On the other hand, when the original received signal is input, the output cutoff state in the carrier squelch is released and the output of the carrier squelch is input to the delay control circuit 6. After the determined delay time, the control output is cursed, this control output is applied to the control terminal C of the switch circuit 2, and the switch circuit 2 is turned on. Therefore, due to interference waves, A
Even if the voltage at the point deviates from the center voltage, it will immediately return to the center voltage (within the delay time shown in L) by a normal input, and then the switch circuit 2 will turn on. This eliminates the influence of interference waves immediately after switching.

Then, the output of the 7-frequency discrimination circuit (with the switch circuit 2 in the ON state) is mostly output to the next-stage data processing circuit via the second demodulation circuit 4. Therefore, the bypass capacitor 8 performs demodulation with a large time constant, and even if the transmitted data is unbalanced and contains many DC components, normal demodulation can be performed without any problems.

In addition, the voltage at 8 points when the switch circuit 2 is turned on is as follows:
Since the bias circuit 3 makes it equal to the center voltage at point A, matching after switching is easy.

Also, during the required delay time after transitioning to the receiving state,
In order to eliminate the influence of interference waves, the signal is routed to the first demodulation circuit 3 side, which has a small time constant. Because the time constant of the demodulation circuit 3 is small, it may become difficult to reproduce low frequency components of data by direct modulation. Therefore, this problem is solved by adding bit synchronization in which "1" and "O" are transmitted alternately to the beginning of the data, and then transmitting the data portion. That is, the bit synchronization signal inserted at the beginning of data as shown in E has a small degree of imbalance in the DC component.

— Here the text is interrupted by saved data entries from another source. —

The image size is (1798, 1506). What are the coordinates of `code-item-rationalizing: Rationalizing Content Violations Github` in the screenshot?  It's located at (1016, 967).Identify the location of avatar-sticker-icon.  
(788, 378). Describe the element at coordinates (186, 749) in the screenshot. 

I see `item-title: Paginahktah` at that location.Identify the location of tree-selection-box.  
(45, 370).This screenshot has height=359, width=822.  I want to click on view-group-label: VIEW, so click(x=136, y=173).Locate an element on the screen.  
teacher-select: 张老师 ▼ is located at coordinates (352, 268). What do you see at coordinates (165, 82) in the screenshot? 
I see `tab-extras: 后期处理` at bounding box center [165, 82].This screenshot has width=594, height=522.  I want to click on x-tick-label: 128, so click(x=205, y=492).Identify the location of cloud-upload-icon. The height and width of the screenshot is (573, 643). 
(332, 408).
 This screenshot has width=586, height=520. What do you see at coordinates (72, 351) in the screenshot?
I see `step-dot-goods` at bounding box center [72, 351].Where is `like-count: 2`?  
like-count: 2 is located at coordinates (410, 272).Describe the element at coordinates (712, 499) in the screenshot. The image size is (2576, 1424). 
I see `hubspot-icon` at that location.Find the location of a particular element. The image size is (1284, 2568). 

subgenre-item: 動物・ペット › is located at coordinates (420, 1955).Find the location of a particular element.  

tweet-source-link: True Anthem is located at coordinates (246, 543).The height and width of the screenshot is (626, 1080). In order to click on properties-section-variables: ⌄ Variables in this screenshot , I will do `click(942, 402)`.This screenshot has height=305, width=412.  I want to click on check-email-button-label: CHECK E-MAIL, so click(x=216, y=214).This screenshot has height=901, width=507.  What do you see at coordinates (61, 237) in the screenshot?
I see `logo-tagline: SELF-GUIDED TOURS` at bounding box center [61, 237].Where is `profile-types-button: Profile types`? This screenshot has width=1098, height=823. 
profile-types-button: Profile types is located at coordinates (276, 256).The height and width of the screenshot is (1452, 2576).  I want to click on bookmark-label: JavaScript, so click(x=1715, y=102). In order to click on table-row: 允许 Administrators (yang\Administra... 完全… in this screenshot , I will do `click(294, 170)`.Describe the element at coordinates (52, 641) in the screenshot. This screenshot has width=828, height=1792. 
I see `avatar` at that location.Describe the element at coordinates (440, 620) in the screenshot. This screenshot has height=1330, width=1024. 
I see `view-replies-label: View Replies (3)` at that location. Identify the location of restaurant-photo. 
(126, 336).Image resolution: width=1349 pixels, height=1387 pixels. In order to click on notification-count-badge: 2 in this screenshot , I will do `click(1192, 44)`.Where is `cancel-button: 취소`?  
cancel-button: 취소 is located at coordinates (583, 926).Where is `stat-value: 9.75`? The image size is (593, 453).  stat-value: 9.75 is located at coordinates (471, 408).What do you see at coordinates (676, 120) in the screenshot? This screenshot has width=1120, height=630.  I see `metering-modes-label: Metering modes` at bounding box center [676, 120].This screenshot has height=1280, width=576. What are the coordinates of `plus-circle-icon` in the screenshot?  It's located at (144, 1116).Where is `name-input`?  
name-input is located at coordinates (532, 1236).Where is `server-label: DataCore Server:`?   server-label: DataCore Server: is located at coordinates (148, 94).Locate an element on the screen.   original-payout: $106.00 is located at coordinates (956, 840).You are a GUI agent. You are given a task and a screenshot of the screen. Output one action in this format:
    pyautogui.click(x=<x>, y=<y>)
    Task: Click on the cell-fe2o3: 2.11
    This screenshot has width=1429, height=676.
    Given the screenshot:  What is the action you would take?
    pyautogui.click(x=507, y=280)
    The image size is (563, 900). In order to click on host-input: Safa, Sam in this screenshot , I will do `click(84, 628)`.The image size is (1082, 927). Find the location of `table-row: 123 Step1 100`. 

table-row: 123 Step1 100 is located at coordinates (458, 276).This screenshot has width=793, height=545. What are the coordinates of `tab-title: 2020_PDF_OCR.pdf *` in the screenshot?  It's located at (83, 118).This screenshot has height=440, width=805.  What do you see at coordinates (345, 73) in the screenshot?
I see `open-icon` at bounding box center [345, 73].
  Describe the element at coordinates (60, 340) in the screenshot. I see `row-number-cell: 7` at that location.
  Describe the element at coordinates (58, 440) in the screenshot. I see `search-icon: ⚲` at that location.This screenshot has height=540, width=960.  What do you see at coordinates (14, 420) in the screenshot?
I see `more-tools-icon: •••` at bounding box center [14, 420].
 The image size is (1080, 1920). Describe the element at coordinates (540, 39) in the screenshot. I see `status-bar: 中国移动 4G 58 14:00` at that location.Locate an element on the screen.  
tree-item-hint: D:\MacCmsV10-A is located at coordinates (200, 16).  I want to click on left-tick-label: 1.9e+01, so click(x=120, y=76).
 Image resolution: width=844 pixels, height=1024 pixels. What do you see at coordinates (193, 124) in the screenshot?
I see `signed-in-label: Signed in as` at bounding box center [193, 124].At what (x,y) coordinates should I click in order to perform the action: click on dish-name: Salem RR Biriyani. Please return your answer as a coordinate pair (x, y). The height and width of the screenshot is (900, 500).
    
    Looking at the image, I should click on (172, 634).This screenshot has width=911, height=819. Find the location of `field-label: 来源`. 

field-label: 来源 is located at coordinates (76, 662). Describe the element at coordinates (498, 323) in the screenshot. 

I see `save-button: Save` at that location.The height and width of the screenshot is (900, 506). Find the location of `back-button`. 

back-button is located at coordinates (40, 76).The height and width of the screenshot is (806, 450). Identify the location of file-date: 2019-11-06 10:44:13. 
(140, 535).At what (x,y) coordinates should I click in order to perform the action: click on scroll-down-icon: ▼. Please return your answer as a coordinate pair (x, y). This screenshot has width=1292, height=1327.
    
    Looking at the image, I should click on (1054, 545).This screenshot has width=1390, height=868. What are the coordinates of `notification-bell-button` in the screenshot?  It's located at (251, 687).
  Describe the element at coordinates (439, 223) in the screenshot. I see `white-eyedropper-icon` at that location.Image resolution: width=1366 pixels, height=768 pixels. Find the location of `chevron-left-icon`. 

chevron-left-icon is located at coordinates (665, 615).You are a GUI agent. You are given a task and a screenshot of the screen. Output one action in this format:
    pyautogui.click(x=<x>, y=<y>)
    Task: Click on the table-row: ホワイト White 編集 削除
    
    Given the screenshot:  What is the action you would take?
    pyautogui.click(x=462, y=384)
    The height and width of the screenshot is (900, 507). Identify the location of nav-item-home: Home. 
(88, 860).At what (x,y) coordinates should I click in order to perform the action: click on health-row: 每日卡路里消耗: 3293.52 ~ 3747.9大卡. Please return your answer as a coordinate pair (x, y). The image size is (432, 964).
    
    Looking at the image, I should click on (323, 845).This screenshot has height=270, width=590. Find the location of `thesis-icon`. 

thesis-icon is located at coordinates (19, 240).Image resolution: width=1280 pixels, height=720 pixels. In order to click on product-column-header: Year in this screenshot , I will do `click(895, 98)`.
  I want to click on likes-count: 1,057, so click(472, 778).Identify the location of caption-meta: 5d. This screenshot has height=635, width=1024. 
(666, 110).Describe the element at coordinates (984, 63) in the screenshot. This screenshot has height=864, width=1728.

The first demodulation circuit 3 with a small time constant is used to eliminate the influence of interference waves during the required delay time after transitioning to the receiving state.
This is because even if a signal is passed to the other side, it can be sufficiently reproduced by the first demodulation circuit 3.

[Effects of the Invention] As detailed above, according to the anti-jamming wave demodulation method in the direct modulation system of the present invention, even if a jamming wave with a frequency close to the reception frequency that should be received is received, immediately after that, Since the demodulation of the original received signal is performed without any problem, there is an advantage that the adverse effects of interference waves can be avoided and highly reliable data transmission can be realized.

[Brief explanation of drawings]

FIG. 1 is a block diagram of the principle of the present invention. FIG. 2 is a block diagram showing an embodiment of the present invention. FIG. 3 is an electric circuit diagram showing the main configuration of an embodiment of the present invention; FIG. 4 is a block diagram showing a conventional example. In FIG. 6, 1 is a frequency discrimination circuit; 2 is a switch circuit, 3 is the demodulation circuit of the first stage, 4 is a second demodulation circuit; 5 is a coupling capacitor, 6 is a delay control circuit; 6a is an amplifier, 6b is a capacitor. 6c is resistance, 6d is a diode, 7 is a bias circuit, 7a and 7b are resistors, 8 is a bypass capacitor.

Claims (1)

[Claims] Frequency discrimination circuit (1)
In a device that detects the wave with A circuit (4) is provided, and in a reception waiting state before receiving the received signal, the output of the frequency discrimination circuit (1) is demodulated by the first demodulation circuit (3), and the output of the frequency discrimination circuit (1) is demodulated by the first demodulation circuit (3), and Anti-jamming demodulation in a direct modulation system, characterized in that when the frequency discriminator circuit (1) receives the signal, the second demodulation circuit (4) demodulates the output of the frequency discrimination circuit (1) after a required delay time. method.